ソロが始まってたったの2小節で音楽が止まった。

「香坂。そこのソロやってみろ。」

「は、はい!」

凛奈は、大きくブレスした。

〈♪〜♪〜〉

「ストップ!」

『え?』

また止められた。

「お前、満月見たことあるよな?」

「は、はい。」

「お前は、月の輝きを表現できていない。もう一回やってみろ。」

「はい!」

〈♪〜♪〜…〉

「違う!」

突然、小林が怒鳴り、みんなビクッとなった。

「お前、いま月をイメージして吹いていたか?」

「い、イメージしました。」

「じゃあ聞くけど、お前はいまの自分の演奏に自信あったか?」

「え、」

凛奈は少し戸惑った。

「どうなんだ?」

小林が問い詰める。

「まだ、完璧ではないと思います……。」

「いつになったら完璧になるんだ?」

「……。」

「次までにできていなかったらそこ星野に吹いてもらうから。」

「…はい……。」

と、小林が時計を見た。12時半だ。

「じゃ、昼休みにします。」

部員たちは慌てて立ち上がった。

「ありがとうございました!」

「「ありがとうございました!!」」

『今日の午後からはずっとパート練です。」

「「はい!」」


『なんで? 桜先輩にテストしてもらったし、いつも通りに吹いてたはず……。なにがおかしかったの?』


「はぁ……」

凛奈は、昼食の時もずっとモヤモヤしていた。

「…な、んな、凛奈、」

気付いたら、マリアがずっと呼んでいた。

「あ、ごっめん! 聞いてなかった!」

「大丈夫? 最近、無理しすぎな気がする……」

「大丈夫だよ! 私、食べ終わったから練習いってくるね!」

と、凛奈は去って行った。

「マリア、凛奈のこと心配……」

「うん……そうだよね。さっきの事ずっと引きずってるみたい」

マイも心配そうな目でみた。

「私、凛奈のとこ行ってくるよ!」

と、加奈子が立ち上がった。

「よろしくー!」



〈♪〜♪〜〉

凛奈は、いつもの屋上で練習していた。

「はぁ……」

『なにが違うのかな。いつも通り吹いてたし、いつも先生に注意されなかった。なんでさっき先生に注意されたんだろう。なんで、なんで……』

凛奈は、考え込んでいると胸が苦しくなった。

ストンとしゃがみこみ、顔を伏せた。

「凛奈、どうしたの」

加奈子が、凛奈の背中をポンっと叩いた。

「カナ、」

と、加奈子もしゃがみこんだ。

「私、わからないよ。どうしたらいいんだろう」

「そんなの、みんな思うことだよ。

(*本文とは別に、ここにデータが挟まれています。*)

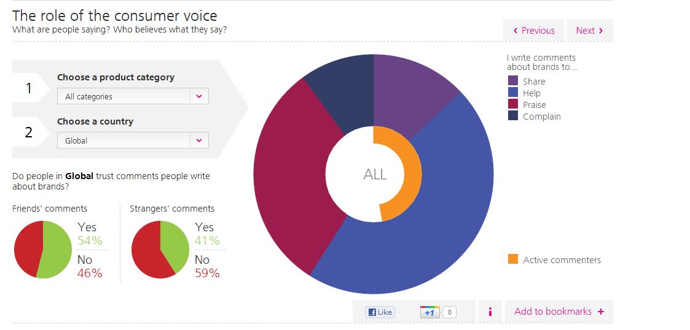
Task: Open the product category dropdown
Action: coord(133,96)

ネガティブに受け止めすぎ」

加奈子は空を見た。

「先生も次にできていなかったら桜先輩と交代しろって……。なにが違うのかもわからない……。私、私ソロ吹けないよ……!」

いままでの思いがこみ上げてきた。

初めて泣きそうになった。

「……。 凛奈さぁ、少しワガママだよ」

「……ぇ……?」

「1年生なのに、コンクールに出ることができて、しかもソロを貰ってる。ちょっとぜいたくすぎない?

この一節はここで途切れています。